You’ll want to upgrade your suit to take less damage, but also to give Isaac more air time. There are many points in Dead Space where you’ll need to venture out onto the hull of the ship, giving Isaac a short amount of time before he suffocates. These section speed up the game, and can get pretty frantic when dealing with enemies and floating debris, although it doesn’t quite compare to the excellent zero gravity sections. Here you’ll need to jump around the environment to reach your goal, whilst the Necromorph will also float after you. It shakes the usual gameplay up a bit, and it’s amazing to look at. You’ll see drops of blood floating in the atmosphere along with decapitated heads and other human limbs. Just trying to figure out a path up along the ceiling and walls is a puzzle within itself.
Dead Space is a stunning game to look at, the lighting and shadow effects are phenomenal, adding to the creepy and tense atmosphere aboard the ship. There are some aliasing issues with shadows on Isaac’s suit, but it’s not noticeable enough to detract from the experience, and the rest of the ship is superbly lit with ominous shadows that will keep you guessing what’s up ahead. Some sections of the Ishimura - especially those with views out into space - are simply awe inspiring, and it really catches that sense of claustrophobia even though it‘s huge. Dead Space may not get the recognition it deserves because of the vast amount of top quality games being released at the moment, but it’s definitely one of the best looking games ever seen.
Saying that, the audio manages to surpass even the stunning visuals. Necromorphs will move around the ship via vents and the sound does a brilliant job of freaking you out as you hear them rustling all around, never knowing where they’re going to pop out; they’re shrieking cries adding to the freight. However, the stand out moments comes when you’re outside the ship, as sound becomes muffled as if you were under water. Isaac’s yells echo within his suit, and enemies are almost inaudible. It adds a new dimension as you can barely hear what’s around you until it’s right behind you ready to rip its claws into your back; now we know what Alien was on about.
Put simply, Dead Space has production values out of this world. Everything comes together to create a cohesive experience that can match up to any of the best survival horrors of recent years.
It does, however, have its bad points. They’re few and far between, but they are there.

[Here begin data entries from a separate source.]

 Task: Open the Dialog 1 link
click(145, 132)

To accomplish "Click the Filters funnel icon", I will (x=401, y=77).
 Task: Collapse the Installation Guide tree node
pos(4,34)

One of the main gripes is with the amount of backtracking you’re forced to do. It makes sense in the context of the story, but with a ship as big as the Ishimura you would expect to visit brand new locations on every mission. It doesn’t hinder the experience too much, especially when there’s a handy navigation tool to help you out, but it can get a little tiresome. And the same can be said for the combat. It’s a great system, but after a while it does get a little repetitive. New enemies keep things fresh but there aren’t too many of those either. But of course it is the beginning of a new franchise, so we can expect more and more of this universe to be explored in the future.

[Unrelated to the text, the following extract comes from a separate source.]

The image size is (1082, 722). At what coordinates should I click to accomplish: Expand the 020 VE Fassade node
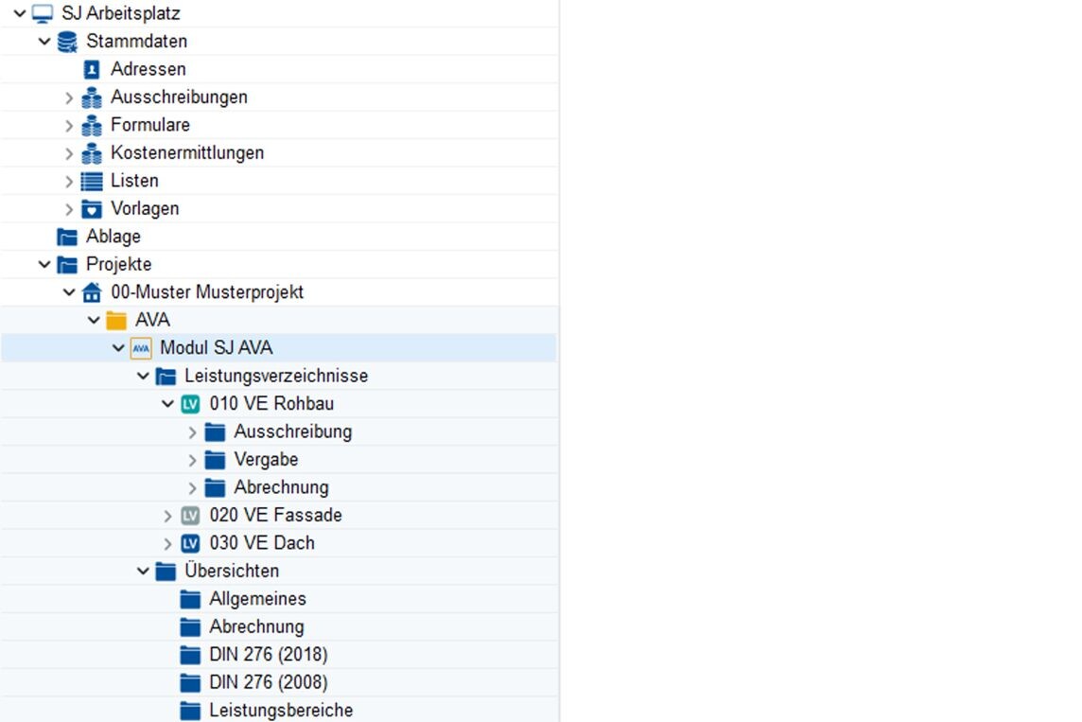167,516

And Dead Space isn’t a bad way to start a new IP. It creates a creepy, disturbing atmosphere that is often unnerving, and combines that with a deep and engaging combat system that is simply one of a kind. Dead Space may have floated under your radar, but it should be in plain sight by now; it’s one of the best survival horrors in years and looks set to become a prominent figure in video gaming in the years to come.